Motherboard: Intel Micro ATX / D845 EPI / D845 GVSR
Multi-Media Controller: Intel 82801 DB ICH 4, AC 97 Integrated audio, Ver. 5.121.25, Realtek *ALC 202A, Analog codec

Been trying to find a driver to download but just cannot connect. Tried Intel support....but I'm missing something somewhere. I downloaded a "XP Codec Pack" and installed it and everything went well but I still see the yellow " ! " in device manager. After I installed the xp pack, the "Multi-media Controller" moved down to "Sound, Video and game controller" menu from under the menu "Other devices"  

Second question: What is "SM Bus Controller". It has a yellow " ! " also. I want to take out all the yellow notices from my device manager. I want to install the driver for this also  

Help and direction from y'all would really be appreciated. I would also add, everyone is so helpful and I learn alot from everyone.


----------



## daddyhominum (Dec 2, 2005)

Re-install your motherboard drivers from the disk that came with the computer as it seems there may be a problem with the mb drivers.


----------



## foxtrotsam2 (Apr 1, 2004)

Excuse my little brain chip, I didn't explain clear enough, the motherboard is second hand and I just pieced together a computer for my own experience, there are no accompanying cd's. I just did a format and a clean install (win xp pro). It's funny, win xp pro usually finds all hardware and most times it will install all the required drivers. But not this time. I tried a reinstall twice, no avail. I am beginning to think I am beter off putting in a sound card. The board has an onboard audio, that's the one I am having problems with. I'll keep trying.


----------



## JohnWill (Oct 19, 2002)

Get Everest Home Free Edition 2.20 Download and tell us what make/model it says the MB is.


----------



## foxtrotsam2 (Apr 1, 2004)

Okay here goes:

I hope I have this right;

Motherboard ID: 63-0100-000001-00101111-051204-iBRKDL_G$SR84610B_BIOS DATE:O...
Motherboard Name: Intel Plumb Island D845 EPI / Sea Breeze D845 GVSR / Villanova D845 GLVA
Ser. #: TGSR 42137989
System Model: emachines D845 GVSR
OS: Win XP Pro SP 2


----------



## JohnWill (Oct 19, 2002)

I can't find any model like that on the eMachines website.

Here is the Intel D845 GVSR motherboard driver section, the drivers you need should be here.

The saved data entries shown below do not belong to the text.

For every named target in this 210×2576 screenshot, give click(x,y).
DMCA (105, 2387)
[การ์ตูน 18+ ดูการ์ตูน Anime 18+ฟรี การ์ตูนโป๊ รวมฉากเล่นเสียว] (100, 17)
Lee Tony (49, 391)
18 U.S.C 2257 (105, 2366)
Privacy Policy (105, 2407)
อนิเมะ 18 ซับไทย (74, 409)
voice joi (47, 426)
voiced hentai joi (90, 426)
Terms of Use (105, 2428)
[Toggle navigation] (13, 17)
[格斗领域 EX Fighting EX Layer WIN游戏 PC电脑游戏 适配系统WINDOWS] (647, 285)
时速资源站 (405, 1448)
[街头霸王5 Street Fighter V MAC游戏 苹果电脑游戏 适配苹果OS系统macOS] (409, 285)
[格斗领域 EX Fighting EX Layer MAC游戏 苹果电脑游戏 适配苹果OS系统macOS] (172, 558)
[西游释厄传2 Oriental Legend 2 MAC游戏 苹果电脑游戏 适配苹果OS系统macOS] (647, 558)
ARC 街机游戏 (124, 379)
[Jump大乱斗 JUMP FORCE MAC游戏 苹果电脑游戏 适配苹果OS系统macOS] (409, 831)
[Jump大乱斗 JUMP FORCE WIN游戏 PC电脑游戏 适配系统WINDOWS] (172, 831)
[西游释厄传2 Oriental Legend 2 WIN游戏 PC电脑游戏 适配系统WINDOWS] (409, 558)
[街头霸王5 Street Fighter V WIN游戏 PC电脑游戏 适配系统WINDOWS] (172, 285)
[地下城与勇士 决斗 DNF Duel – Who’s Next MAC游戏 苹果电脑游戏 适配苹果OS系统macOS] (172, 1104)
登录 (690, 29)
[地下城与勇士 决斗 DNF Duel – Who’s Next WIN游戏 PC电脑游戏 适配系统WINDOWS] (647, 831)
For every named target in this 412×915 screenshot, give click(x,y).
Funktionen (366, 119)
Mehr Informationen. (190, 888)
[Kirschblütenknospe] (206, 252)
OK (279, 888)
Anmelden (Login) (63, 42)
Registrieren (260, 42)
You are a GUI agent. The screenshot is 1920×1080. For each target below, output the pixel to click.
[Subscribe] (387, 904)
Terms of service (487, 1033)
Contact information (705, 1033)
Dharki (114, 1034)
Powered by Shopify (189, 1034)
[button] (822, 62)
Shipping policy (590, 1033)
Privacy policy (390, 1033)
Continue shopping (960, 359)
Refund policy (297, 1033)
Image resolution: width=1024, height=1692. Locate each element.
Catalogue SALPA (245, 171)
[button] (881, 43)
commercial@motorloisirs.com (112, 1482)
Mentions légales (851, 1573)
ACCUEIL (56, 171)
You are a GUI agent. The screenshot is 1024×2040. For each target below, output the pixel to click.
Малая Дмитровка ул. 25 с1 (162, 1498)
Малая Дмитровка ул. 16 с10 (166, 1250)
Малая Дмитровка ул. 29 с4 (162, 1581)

You at least want #6, the INF file to configure the board I/O, and see where that takes you.


----------



## foxtrotsam2 (Apr 1, 2004)

Okay, I tried #6, installed, reboot, no avail.

Here's what I tried next and here's what happened.

I went to device manager, left click the yellow ( ! ) next to the "multimedia Audio Controller"' went into the update driver and it scanned then: It found "C-Media AC97 Audio Device" then it asked for a CD labelled " C-Media WDM Audio Driver"

Problem is, I don't have a CD, wish I did. The other thing I need before all this was I downloaded that AC 97 driver, installed and all but left me with the Controller problem. Is it possible that the first download and install did not go quite right, is it okay to download and reinstall from the above noted site.

Thanks for all your advice, will keep trying....


----------



## foxtrotsam2 (Apr 1, 2004)

I just tried the above, reinstalled from the website noted above, still no avail. I'm begining to think I have a problem with my onboard audio device. Maybe I'll try a third party sound card and see what happens....what do you think

Thanks again


----------



## daddyhominum (Dec 2, 2005)

http://downloadfinder.intel.com/scripts-df-external/Support_Intel.aspx#

Should have the drivers.


----------



## MysticEyes (Mar 30, 2002)

http://www.newegg.com/Product/Produ...10360057+4024&Submit=ENE&Nty=1&SubCategory=57


----------



## JohnWill (Oct 19, 2002)

From the link I provided, did you download these drivers?


> 2. Audio: Realtek AC97 [AUD_ALLOS_5.10.0.6020_PV_REALTEKAC97.EXE] (24333KB) 5.10.0.6020 2/28/2006 Download
> Integrated audio driver for Intel® Desktop Boards with AC '97 processing with the RealTek* codec. (WHQL certified)
> 
> OS:Windows* 2000, Windows* 98 SE, Windows* Me, Windows* XP Home Edition, Windows* XP Professional, Windows* XP Professional x64 Edition


----------



## foxtrotsam2 (Apr 1, 2004)

I'm gonna try a third party sound card...will take it from there

thanks for all the help


----------